In a ruling directly at odds with a landmark 1995 decision, the Sixth District Court of Appeal has ruled that local government may not regulate the location of timber harvests.
The Sixth District disagreed with the decision in Big Creek Lumber Co. v. County of San Mateo, 31 Cal.App.4th 418 (see CP&DR Legal Digest, March 1998, February 1995), in which the First District Court of Appeal differentiated between the how and the where of timber operations. In the new case, also involving Big Creek Lumber Company, the Sixth District ruled that there was no difference between conduct and location. Because there is no difference, and because the Forest Practices Act (FPA) prohibits local governments from regulating the conduct of timber operations, local government may not regulate the location of timber harvests, the court ruled.
"Local measures that forbid logging in certain locations ‘regulate the conduct of timber operations’ in those places in the most fundamental way imaginable — by prohibiting them outright," Justice William Wunderlich wrote for the unanimous three-judge panel. "Carried to its logical conclusion, the reasoning in Big Creek v. San Mateo allows individual counties to completely circumvent the FPA by the simple expedient of enacting zoning measures that prevent logging altogether."

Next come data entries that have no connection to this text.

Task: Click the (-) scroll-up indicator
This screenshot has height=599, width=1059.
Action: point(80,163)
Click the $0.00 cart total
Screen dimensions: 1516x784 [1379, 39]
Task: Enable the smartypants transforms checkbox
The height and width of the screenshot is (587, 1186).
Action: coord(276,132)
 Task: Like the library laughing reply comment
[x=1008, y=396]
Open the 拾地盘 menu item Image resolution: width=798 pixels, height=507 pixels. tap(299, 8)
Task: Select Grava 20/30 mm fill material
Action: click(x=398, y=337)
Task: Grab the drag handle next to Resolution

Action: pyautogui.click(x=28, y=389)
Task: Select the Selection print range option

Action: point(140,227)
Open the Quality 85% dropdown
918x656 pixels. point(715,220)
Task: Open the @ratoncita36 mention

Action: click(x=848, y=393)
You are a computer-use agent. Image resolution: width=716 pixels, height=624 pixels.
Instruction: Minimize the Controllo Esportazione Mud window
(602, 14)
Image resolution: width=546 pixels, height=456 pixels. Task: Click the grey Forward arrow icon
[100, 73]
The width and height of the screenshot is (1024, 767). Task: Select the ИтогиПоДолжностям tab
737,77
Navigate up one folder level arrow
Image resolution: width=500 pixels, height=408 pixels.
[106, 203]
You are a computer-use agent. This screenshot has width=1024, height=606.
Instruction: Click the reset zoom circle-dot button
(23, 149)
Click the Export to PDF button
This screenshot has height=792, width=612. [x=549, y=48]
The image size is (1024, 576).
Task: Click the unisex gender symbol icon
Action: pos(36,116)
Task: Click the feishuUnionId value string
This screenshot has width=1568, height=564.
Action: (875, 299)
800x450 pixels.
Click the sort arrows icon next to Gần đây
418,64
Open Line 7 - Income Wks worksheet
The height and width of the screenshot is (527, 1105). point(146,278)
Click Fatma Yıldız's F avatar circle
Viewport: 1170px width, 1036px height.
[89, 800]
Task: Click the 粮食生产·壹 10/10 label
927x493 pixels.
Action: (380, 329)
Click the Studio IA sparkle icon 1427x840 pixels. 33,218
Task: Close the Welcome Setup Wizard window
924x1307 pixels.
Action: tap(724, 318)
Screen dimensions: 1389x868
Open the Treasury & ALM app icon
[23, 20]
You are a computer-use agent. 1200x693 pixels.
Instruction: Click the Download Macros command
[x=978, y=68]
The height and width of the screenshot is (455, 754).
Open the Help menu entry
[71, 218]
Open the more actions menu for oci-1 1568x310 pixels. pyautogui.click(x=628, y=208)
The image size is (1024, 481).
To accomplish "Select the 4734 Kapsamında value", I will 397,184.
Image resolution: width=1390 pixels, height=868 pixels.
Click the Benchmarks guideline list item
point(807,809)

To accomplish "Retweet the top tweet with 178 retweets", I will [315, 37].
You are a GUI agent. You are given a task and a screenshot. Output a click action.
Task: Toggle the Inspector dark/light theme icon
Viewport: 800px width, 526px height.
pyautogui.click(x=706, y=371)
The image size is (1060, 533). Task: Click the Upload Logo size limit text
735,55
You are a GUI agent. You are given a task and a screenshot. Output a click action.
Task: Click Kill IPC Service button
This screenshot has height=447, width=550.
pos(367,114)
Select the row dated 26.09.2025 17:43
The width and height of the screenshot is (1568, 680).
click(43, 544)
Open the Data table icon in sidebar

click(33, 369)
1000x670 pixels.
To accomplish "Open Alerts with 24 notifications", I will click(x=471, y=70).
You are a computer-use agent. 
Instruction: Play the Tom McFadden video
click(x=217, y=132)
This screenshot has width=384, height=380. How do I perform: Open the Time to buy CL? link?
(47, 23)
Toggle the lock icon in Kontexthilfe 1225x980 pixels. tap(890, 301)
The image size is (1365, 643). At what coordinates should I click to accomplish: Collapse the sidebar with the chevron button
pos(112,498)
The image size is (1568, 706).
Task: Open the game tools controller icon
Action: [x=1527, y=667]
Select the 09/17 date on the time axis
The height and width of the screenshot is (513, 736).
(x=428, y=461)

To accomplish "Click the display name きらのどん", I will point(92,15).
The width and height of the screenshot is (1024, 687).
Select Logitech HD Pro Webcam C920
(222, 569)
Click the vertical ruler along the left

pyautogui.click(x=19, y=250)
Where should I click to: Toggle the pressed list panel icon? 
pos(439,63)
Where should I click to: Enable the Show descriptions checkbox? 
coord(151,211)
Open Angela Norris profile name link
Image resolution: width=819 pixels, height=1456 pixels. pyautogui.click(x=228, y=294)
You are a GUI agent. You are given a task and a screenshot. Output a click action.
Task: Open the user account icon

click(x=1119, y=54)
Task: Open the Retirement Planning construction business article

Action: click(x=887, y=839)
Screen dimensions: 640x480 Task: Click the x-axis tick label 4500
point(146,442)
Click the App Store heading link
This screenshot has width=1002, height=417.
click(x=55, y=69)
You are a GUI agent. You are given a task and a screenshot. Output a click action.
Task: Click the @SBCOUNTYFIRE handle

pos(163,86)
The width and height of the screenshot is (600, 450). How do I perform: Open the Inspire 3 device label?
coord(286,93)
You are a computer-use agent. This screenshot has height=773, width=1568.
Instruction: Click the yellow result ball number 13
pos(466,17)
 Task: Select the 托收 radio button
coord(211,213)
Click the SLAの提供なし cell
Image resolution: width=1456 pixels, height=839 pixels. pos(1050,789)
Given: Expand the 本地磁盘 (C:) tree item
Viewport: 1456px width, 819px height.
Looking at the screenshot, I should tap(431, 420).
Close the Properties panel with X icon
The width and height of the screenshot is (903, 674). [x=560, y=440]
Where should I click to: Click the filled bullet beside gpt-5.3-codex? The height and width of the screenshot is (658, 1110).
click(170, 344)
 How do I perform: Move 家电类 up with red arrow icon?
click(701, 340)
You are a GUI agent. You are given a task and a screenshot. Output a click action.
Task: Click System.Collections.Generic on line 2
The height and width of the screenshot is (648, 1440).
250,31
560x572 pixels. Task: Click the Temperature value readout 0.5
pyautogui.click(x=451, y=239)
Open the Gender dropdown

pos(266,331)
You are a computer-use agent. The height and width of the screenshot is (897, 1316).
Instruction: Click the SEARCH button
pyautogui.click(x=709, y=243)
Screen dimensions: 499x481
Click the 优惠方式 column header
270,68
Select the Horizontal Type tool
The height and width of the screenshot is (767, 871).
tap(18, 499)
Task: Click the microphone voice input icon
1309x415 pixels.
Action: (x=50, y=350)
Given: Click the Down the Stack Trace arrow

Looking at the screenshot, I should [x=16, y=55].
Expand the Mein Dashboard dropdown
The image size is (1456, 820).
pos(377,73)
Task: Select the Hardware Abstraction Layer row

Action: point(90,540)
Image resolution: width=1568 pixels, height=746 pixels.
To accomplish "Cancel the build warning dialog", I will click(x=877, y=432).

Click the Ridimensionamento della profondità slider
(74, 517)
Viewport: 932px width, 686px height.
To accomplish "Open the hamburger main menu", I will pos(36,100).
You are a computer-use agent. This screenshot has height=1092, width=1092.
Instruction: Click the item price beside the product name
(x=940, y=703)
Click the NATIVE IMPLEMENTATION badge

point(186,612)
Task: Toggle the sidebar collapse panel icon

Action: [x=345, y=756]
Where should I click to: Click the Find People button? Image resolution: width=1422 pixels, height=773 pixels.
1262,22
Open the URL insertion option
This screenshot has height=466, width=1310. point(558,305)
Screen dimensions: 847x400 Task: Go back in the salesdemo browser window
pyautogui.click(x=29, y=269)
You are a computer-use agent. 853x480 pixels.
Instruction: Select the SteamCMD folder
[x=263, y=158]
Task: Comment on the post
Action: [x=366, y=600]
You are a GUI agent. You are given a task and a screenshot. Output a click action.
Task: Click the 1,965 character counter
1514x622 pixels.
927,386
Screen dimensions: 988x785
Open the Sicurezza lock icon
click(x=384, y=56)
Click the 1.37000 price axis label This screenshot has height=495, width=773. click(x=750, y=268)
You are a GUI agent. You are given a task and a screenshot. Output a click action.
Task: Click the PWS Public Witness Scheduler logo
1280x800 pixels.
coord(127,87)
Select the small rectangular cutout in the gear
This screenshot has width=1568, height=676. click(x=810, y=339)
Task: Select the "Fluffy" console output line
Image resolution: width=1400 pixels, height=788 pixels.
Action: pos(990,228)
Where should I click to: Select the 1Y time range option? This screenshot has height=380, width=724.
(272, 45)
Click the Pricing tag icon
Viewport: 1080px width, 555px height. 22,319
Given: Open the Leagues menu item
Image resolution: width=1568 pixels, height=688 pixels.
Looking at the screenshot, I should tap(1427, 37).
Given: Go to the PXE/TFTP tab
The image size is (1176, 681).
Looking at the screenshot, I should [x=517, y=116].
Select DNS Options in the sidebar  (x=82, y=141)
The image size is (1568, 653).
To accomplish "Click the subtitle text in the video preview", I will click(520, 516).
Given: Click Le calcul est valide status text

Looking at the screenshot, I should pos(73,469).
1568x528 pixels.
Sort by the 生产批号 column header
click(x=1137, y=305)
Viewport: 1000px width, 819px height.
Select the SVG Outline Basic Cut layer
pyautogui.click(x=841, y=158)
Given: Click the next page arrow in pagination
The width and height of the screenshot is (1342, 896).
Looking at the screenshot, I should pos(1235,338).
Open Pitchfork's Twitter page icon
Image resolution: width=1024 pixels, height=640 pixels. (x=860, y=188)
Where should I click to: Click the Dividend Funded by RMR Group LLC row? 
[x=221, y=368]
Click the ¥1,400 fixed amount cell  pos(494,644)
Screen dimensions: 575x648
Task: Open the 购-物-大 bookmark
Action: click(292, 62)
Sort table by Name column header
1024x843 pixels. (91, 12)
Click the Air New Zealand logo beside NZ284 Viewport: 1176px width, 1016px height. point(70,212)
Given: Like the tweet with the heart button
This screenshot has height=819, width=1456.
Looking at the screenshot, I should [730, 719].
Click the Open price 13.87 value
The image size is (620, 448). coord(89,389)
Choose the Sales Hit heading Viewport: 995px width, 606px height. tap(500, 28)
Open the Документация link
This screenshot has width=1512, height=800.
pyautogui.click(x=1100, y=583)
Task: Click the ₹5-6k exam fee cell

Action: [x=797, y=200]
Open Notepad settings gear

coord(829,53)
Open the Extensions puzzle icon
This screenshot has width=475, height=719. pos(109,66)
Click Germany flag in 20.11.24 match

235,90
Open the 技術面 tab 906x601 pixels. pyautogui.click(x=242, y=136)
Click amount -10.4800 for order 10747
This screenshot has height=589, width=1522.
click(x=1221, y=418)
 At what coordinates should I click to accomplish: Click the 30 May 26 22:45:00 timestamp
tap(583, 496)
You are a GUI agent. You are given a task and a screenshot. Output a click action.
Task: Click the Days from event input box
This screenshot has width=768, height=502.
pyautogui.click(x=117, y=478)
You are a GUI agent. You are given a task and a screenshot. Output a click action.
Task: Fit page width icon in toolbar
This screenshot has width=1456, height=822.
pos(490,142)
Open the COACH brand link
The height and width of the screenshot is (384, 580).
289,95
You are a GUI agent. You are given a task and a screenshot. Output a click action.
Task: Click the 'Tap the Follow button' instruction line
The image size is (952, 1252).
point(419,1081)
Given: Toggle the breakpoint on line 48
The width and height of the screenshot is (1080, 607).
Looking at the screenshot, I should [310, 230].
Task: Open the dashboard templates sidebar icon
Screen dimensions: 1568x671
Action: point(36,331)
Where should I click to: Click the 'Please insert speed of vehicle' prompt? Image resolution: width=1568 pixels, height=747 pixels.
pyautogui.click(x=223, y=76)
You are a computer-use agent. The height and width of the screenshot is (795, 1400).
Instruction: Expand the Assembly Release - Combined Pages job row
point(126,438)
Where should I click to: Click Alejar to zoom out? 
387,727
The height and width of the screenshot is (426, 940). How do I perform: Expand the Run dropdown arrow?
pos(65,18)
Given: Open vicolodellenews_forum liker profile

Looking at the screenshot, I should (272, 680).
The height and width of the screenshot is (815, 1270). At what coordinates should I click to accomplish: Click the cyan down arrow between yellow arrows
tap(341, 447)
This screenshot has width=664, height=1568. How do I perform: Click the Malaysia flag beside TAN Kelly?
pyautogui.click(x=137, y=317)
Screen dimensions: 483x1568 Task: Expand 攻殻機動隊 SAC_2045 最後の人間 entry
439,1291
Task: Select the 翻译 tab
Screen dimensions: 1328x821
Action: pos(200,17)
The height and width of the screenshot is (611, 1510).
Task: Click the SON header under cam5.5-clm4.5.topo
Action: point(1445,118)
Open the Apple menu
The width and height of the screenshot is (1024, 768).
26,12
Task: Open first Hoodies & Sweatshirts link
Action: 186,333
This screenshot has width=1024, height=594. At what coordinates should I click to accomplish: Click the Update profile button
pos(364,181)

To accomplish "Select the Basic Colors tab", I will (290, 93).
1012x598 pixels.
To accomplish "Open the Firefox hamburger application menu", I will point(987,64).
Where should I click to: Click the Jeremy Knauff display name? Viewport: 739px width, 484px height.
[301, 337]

In Big Creek v. San Mateo, the First District upheld a county ordinance requiring a 1,000-foot buffer between timber harvest operations and a residence. During the late 1990s, Santa Cruz County sought to restrict logging because of complaints from residents in forested, rural areas (see CP&DR Environment Watch, January 1999). Bolstered by the decision in Big Creek v. San Mateo, the county adopted three ordinances and a resolution that, among other things, established setbacks from riparian corridors, restricted the removal of timber by helicopters, prohibited timber harvesting outside certain zoning districts and imposed additional restrictions on proposals to rezone land to "timber production zone." The county treated some of the regulations as amendments to its general plan and local coastal plan (LCP). The Coastal Commission approved the local coastal plan amendments (the commission decides on all LCP amendments) and further required the county to treat all rezonings to TPZ as LCP amendments.
Big Creek Lumber and the Central Coast Forest Association sued Santa Cruz County and the Coastal Commission. The loggers contended the new regulations were preempted by the FPA (Public Resources Code § 4511 et seq.), the Timberland Productivity Act (TPA) (Government Code § 51100 et seq.), the Coastal Act (Public Resources Code § 30000 et seq.) and state planning and zoning law (Government Code § 65000 et seq.).
Santa Cruz County Superior Court Judge Robert Yonts Jr. found that most of the regulations were preempted by state law but upheld the restriction banning timber harvesting from all but the specified zoning districts. Both sides appealed. The Sixth District found that the FPA superseded the local ordinances and resolution in their entirety.
On appeal, the county relied heavily on Big Creek v. San Mateo — a strategy that failed when the Sixth District rejected that opinion.
One county ordinance and the resolution limited timber harvesting to lands zoned "timber production," "mineral extraction industrial" or, outside the coastal zone, "parks, recreation and open space." This appeared to be the sort of location regulation specifically permitted by Big Creek v. San Mateo. But the Sixth District found that the TPA "severely circumscribes local zoning authority with respect to timberlands."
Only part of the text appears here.